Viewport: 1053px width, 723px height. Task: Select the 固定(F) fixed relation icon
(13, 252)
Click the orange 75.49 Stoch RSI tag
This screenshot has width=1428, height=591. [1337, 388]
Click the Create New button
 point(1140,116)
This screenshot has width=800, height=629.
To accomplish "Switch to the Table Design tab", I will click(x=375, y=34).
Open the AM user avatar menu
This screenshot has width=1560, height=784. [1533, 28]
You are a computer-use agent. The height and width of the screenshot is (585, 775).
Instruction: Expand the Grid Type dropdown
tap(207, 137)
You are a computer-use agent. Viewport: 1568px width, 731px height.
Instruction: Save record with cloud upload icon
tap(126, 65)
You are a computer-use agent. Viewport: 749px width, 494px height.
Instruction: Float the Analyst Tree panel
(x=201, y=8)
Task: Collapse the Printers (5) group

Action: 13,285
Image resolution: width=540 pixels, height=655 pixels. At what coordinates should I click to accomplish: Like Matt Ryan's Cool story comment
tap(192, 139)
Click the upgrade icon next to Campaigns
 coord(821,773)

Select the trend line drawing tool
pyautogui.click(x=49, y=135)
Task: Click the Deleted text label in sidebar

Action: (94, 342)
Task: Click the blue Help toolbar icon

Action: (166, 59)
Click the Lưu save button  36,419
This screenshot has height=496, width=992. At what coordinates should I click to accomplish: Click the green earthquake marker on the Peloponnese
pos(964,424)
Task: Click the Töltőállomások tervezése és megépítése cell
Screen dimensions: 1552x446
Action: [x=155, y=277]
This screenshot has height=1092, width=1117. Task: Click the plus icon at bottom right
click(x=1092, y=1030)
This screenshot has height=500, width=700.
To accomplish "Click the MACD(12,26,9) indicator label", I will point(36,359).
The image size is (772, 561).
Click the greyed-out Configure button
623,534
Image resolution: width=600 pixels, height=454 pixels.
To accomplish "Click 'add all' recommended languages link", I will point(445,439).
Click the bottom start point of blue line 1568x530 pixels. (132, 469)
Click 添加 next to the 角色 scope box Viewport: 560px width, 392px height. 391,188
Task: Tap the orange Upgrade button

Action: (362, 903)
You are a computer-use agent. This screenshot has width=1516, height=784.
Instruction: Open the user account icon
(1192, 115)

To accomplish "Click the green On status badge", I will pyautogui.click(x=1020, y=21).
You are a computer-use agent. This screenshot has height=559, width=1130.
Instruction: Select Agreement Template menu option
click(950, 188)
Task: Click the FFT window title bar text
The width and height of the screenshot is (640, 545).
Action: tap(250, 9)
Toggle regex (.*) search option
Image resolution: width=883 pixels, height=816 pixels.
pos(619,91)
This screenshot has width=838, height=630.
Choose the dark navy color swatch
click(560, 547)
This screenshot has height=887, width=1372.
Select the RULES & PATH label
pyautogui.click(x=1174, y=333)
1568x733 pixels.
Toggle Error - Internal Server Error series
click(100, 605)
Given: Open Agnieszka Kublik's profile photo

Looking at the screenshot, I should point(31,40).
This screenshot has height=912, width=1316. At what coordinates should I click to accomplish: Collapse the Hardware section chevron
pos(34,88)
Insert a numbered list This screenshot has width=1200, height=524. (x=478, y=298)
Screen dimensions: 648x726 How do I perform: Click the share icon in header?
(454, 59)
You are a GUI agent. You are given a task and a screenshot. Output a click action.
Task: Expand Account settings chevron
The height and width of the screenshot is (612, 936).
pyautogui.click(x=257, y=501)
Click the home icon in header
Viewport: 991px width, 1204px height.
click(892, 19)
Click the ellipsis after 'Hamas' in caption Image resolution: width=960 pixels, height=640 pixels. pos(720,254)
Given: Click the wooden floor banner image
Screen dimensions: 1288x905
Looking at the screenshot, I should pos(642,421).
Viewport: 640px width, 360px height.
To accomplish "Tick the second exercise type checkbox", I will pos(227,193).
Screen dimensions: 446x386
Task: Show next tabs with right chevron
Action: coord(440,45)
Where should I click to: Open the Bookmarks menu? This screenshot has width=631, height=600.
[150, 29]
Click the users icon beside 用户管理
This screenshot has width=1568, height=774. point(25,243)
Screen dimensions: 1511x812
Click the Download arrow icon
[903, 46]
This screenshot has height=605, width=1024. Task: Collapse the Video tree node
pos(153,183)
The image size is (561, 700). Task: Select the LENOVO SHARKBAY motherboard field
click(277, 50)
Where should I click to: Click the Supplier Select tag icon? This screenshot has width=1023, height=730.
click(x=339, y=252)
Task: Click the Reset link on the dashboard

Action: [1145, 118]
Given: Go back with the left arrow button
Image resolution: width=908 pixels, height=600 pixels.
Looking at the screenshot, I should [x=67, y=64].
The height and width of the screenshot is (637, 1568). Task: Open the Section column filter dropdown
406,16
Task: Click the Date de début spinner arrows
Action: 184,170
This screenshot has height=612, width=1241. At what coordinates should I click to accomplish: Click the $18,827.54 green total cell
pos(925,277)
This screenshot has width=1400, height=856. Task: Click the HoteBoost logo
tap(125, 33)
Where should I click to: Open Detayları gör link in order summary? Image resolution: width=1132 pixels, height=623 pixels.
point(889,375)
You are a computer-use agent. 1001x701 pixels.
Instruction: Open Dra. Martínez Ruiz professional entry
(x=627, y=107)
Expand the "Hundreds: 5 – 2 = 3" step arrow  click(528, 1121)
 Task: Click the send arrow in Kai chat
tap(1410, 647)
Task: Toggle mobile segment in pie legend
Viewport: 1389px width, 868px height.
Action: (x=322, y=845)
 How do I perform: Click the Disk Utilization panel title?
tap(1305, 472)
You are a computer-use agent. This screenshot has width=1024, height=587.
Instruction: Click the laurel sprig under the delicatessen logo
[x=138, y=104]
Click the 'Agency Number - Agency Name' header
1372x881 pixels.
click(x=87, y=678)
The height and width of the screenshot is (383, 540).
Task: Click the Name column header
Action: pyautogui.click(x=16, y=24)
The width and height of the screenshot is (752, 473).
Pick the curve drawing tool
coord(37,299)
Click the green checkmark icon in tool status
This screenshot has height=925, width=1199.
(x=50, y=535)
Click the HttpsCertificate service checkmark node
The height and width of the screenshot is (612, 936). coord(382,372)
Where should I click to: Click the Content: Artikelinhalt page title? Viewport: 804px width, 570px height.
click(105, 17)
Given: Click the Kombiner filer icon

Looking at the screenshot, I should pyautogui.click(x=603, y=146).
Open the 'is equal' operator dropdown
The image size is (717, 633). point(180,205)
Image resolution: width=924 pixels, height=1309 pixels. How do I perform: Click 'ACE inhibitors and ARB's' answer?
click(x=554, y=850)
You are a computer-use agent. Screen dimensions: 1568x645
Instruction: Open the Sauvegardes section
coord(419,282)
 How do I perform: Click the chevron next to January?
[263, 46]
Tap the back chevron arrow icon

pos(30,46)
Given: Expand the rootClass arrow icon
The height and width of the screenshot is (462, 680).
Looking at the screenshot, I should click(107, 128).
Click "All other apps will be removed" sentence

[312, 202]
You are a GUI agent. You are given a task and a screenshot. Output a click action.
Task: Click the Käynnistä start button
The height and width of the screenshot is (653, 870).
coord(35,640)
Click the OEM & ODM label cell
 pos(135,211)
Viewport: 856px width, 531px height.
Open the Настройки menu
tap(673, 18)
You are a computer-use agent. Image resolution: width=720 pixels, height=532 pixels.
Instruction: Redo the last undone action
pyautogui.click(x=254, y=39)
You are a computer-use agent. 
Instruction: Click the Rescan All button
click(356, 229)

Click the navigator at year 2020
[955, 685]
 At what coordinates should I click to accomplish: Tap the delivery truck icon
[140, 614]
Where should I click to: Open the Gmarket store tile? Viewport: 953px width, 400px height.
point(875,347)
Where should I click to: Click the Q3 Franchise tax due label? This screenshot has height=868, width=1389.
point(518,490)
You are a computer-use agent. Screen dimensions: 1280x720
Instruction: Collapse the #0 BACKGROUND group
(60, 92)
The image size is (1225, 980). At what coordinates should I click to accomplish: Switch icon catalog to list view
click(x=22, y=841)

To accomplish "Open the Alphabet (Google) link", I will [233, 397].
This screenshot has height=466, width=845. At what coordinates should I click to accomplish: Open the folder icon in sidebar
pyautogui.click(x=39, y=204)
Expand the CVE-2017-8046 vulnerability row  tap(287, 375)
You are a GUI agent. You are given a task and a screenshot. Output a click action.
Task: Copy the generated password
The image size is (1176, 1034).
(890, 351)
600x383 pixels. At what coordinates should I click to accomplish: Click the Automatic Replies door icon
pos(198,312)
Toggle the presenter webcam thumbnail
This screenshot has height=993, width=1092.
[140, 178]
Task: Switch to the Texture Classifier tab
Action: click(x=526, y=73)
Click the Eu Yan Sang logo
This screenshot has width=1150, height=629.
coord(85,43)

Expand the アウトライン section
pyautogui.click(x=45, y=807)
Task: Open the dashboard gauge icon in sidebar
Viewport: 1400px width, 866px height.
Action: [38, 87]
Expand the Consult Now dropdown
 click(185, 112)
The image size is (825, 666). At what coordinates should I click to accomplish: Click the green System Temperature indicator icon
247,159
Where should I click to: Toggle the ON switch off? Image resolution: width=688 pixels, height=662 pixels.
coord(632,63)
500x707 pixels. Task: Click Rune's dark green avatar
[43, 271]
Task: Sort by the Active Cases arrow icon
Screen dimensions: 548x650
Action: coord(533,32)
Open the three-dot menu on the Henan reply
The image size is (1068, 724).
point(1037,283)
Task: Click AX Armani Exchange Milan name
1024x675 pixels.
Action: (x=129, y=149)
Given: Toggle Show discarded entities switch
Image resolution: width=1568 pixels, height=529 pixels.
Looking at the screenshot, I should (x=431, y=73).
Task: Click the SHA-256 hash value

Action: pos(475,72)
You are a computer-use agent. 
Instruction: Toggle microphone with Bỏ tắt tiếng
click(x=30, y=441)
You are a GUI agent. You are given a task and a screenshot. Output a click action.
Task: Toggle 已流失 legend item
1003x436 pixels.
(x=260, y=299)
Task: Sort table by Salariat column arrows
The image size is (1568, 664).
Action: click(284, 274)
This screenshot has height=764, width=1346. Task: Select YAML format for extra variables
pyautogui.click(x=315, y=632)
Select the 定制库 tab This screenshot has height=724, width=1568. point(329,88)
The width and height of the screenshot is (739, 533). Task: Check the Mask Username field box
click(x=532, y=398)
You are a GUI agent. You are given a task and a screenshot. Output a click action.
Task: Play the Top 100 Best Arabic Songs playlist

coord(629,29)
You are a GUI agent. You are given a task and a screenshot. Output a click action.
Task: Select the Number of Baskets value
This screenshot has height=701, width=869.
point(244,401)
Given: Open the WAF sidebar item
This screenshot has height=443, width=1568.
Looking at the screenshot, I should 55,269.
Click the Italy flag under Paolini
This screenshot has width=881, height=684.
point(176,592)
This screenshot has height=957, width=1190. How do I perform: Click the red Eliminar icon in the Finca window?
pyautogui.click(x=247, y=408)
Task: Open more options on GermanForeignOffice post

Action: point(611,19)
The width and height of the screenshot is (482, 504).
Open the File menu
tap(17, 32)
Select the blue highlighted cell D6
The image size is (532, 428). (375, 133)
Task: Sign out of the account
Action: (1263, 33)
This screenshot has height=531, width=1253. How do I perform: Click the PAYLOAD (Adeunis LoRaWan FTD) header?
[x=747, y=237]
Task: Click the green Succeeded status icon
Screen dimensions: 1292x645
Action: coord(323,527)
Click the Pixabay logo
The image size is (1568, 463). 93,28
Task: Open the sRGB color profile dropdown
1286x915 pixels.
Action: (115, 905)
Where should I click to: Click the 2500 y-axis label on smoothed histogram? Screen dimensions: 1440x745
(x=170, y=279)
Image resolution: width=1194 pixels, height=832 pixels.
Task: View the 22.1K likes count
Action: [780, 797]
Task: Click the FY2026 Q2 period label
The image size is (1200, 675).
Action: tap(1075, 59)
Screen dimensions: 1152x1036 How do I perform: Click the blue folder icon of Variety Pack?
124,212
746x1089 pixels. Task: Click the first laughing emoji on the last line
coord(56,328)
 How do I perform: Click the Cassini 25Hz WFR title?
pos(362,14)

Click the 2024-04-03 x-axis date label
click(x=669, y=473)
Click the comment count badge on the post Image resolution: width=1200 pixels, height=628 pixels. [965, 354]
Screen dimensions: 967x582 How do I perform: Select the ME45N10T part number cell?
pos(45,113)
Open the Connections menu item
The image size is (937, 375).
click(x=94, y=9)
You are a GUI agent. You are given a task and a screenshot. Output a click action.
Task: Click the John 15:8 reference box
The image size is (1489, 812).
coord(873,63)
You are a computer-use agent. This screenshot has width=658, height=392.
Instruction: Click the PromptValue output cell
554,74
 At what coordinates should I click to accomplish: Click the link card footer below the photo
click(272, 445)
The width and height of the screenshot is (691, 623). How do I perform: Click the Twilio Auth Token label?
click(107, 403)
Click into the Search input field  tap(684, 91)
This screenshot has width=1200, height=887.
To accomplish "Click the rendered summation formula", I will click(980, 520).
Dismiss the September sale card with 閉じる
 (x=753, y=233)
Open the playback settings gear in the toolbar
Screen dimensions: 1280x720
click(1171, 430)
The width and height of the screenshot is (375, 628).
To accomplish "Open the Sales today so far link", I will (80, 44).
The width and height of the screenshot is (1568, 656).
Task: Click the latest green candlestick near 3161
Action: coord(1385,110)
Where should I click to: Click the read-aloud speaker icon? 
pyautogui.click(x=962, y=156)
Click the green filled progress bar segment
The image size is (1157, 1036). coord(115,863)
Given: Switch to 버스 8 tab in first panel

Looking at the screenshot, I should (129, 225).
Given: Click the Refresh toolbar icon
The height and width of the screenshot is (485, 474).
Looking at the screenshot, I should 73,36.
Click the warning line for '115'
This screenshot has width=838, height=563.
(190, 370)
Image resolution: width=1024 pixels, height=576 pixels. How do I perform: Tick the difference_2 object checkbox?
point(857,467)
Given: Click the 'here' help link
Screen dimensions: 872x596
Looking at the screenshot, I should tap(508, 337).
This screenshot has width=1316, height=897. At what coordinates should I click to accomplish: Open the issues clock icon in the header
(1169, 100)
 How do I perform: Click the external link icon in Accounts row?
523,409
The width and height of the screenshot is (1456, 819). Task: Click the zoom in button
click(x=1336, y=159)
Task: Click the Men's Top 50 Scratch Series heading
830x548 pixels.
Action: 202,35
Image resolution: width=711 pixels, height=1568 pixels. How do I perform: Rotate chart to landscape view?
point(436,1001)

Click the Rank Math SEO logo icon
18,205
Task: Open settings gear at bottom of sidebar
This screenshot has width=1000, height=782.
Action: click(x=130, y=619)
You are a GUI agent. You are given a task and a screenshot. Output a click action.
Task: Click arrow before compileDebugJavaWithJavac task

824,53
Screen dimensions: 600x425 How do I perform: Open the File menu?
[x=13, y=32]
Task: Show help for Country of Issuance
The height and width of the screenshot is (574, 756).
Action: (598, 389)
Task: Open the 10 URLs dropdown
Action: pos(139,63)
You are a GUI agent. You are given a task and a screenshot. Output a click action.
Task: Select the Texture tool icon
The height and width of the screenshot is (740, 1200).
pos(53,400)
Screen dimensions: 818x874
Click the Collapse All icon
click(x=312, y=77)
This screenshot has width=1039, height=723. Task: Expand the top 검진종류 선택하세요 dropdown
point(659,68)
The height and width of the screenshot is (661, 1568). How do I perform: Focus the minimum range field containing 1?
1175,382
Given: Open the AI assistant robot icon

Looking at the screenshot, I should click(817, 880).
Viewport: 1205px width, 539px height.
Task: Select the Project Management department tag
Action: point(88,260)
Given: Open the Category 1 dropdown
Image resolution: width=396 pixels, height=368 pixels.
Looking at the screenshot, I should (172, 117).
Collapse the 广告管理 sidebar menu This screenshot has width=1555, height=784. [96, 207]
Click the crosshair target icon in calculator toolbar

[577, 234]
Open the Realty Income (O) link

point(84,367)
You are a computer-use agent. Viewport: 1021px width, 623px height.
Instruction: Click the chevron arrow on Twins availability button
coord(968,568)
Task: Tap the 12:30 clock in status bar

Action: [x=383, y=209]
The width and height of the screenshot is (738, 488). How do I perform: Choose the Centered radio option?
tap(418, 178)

=-=-=-=-=

**Exercise**
Would you count the lines in the entries that hold "item" and reply with only the count?

**Answer for the task**
3